Important

NeMo 2.0 is an experimental feature and currently released in the dev container only: nvcr.io/nvidia/nemo:dev. Please refer to NeMo 2.0 overview for information on getting started.

NeMo 2.0

In NeMo 1.0, the main interface for configuring experiments is through YAML files. This approach allows for a declarative way to set up experiments, but it has limitations in terms of flexibility and programmatic control. NeMo 2.0 shifts to a Python-based configuration, which offers several advantages:

  • More flexibility and control over the configuration.

  • Better integration with IDEs for code completion and type checking.

  • Easier to extend and customize configurations programmatically.

By adopting PyTorch Lightning’s modular abstractions, NeMo 2.0 makes it easy for users to adapt the framework to their specific use cases and experiment with various configurations. This section offers an overview of the new features in NeMo 2.0 and includes a migration guide with step-by-step instructions for transitioning your models from NeMo 1.0 to NeMo 2.0.

Install NeMo 2.0

NeMo 2.0 installation instructions can be found in the Getting Started guide.

Quickstart

The following is an example of running a simple training loop using NeMo 2.0. This example uses the train API from the NeMo Framework LLM collection. Once you have set up your environment using the instructions above, you’re ready to run this simple train script.

**Problem details**
List each advantage that the NeMo 2.0 overview names for moving to Python-based configuration.

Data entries
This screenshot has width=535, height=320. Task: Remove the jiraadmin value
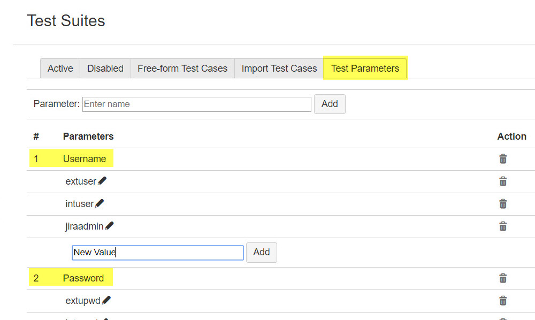[503, 226]
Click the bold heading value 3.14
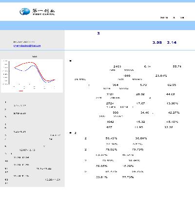The image size is (195, 199). tap(172, 43)
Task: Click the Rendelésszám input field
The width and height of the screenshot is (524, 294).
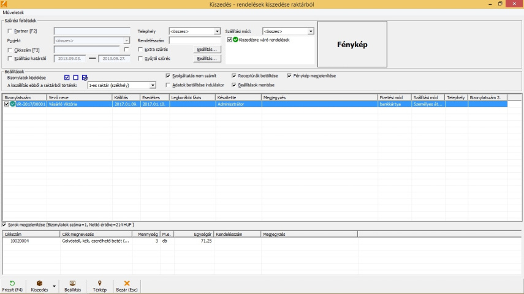Action: click(x=194, y=40)
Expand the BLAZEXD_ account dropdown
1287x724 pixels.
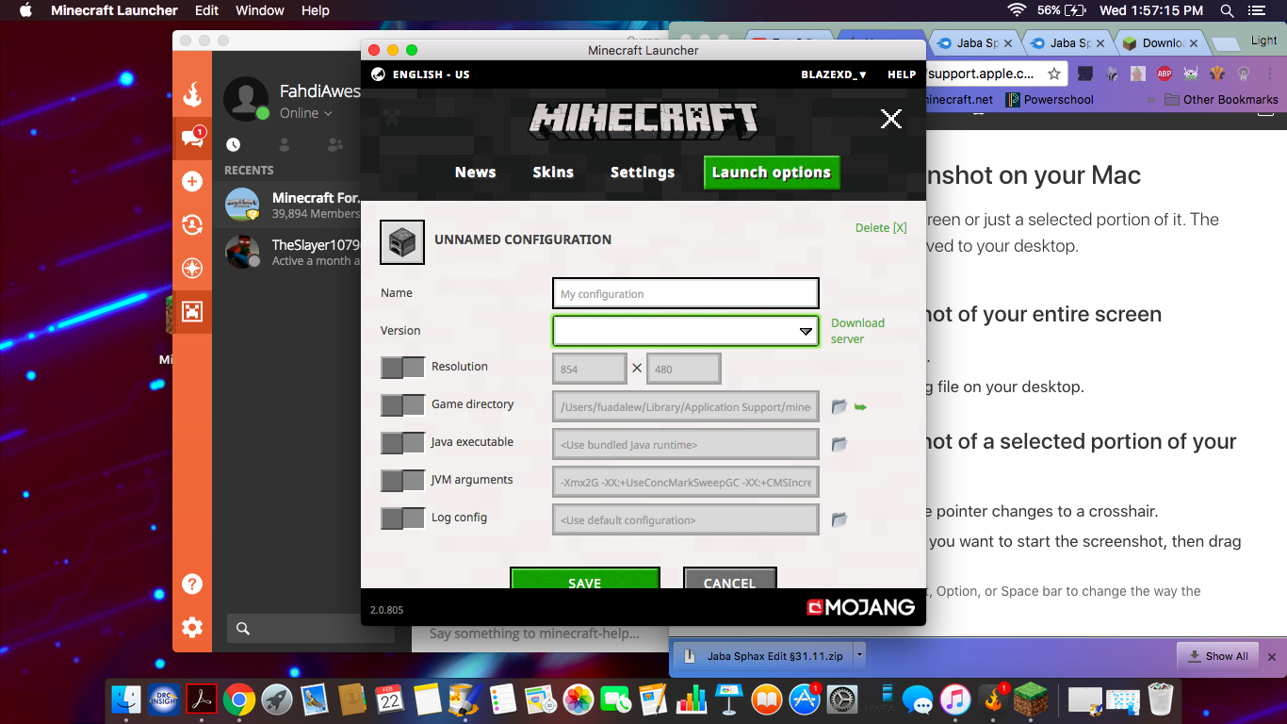tap(834, 74)
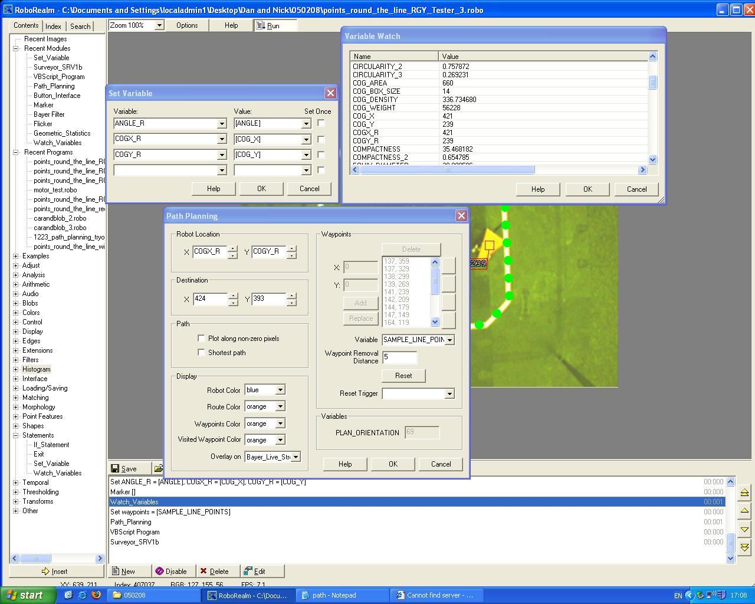Toggle the 'Shortest path' checkbox
755x604 pixels.
[x=202, y=353]
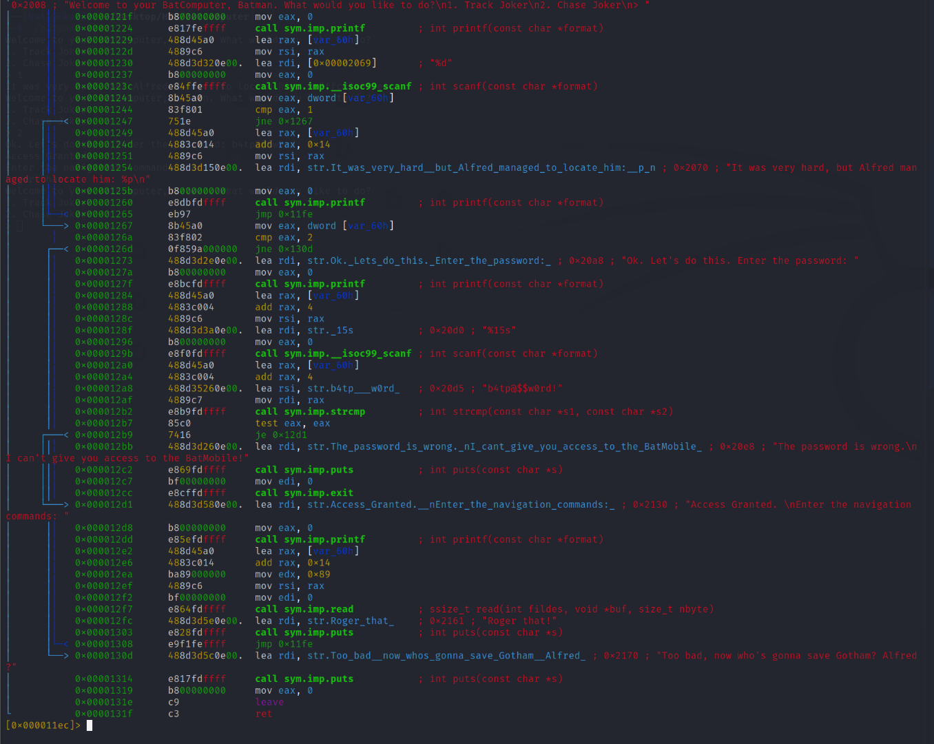This screenshot has width=934, height=744.
Task: Select the call sym.imp.read instruction
Action: pyautogui.click(x=304, y=610)
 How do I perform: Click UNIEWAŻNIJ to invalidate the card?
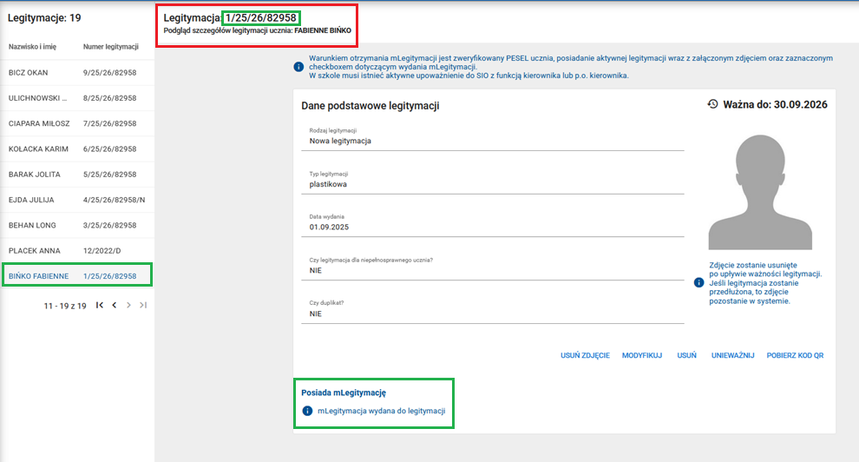(732, 356)
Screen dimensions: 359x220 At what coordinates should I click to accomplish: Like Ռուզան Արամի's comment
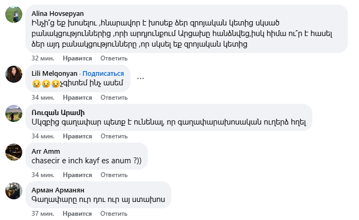[x=77, y=136]
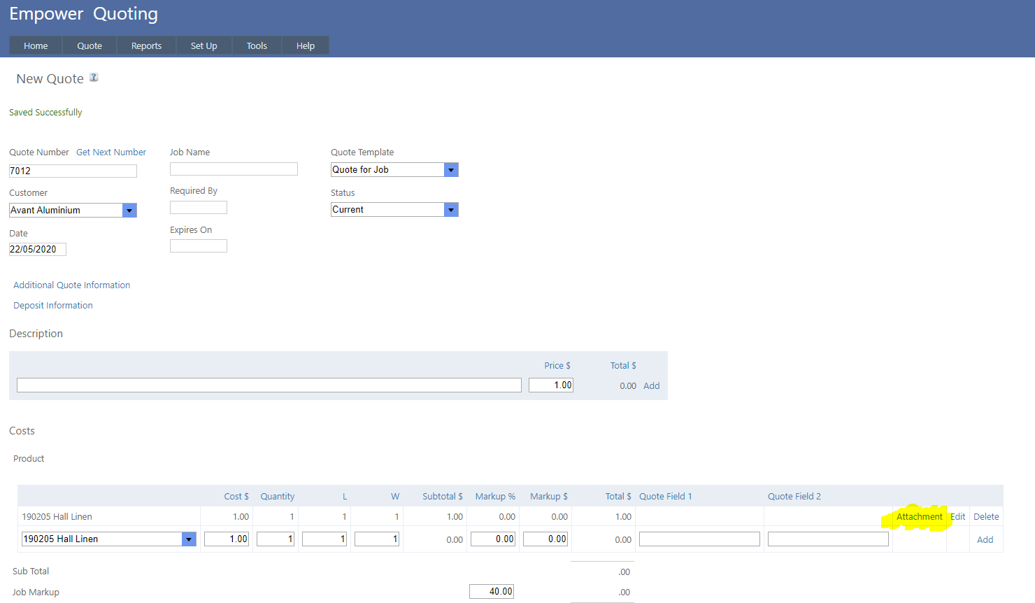Expand the product dropdown 190205 Hall Linen
This screenshot has width=1035, height=603.
coord(189,539)
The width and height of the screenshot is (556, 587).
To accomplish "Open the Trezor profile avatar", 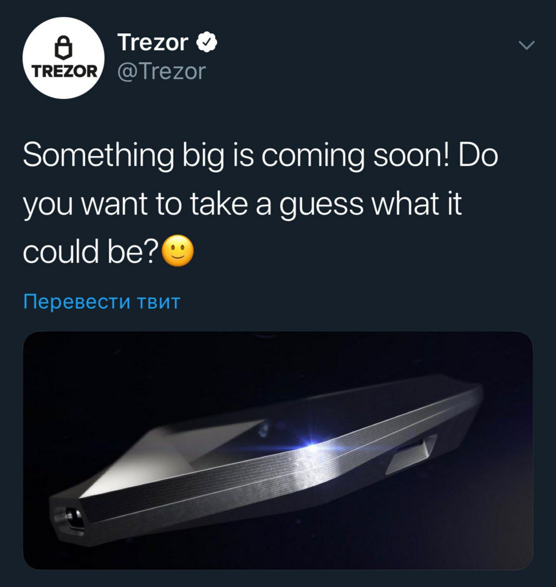I will click(64, 58).
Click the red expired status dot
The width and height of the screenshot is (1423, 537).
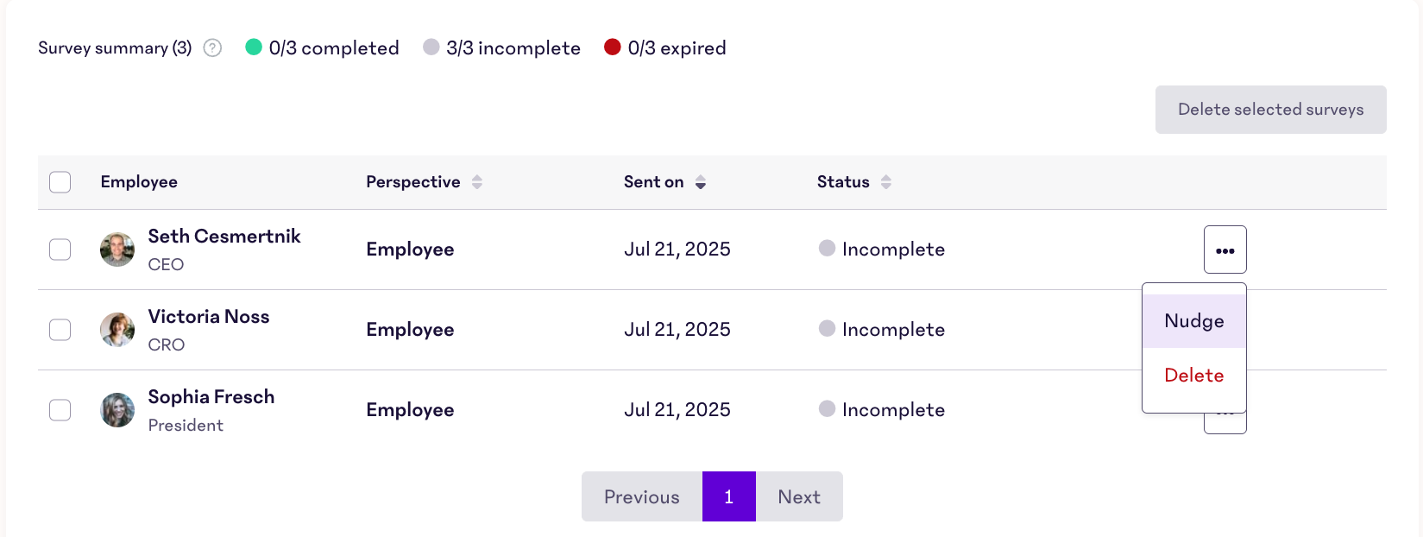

**Response to this task**
- More flexibility and control over the configuration.
- Better integration with IDEs for code completion and type checking.
- Easier to extend and customize configurations programmatically.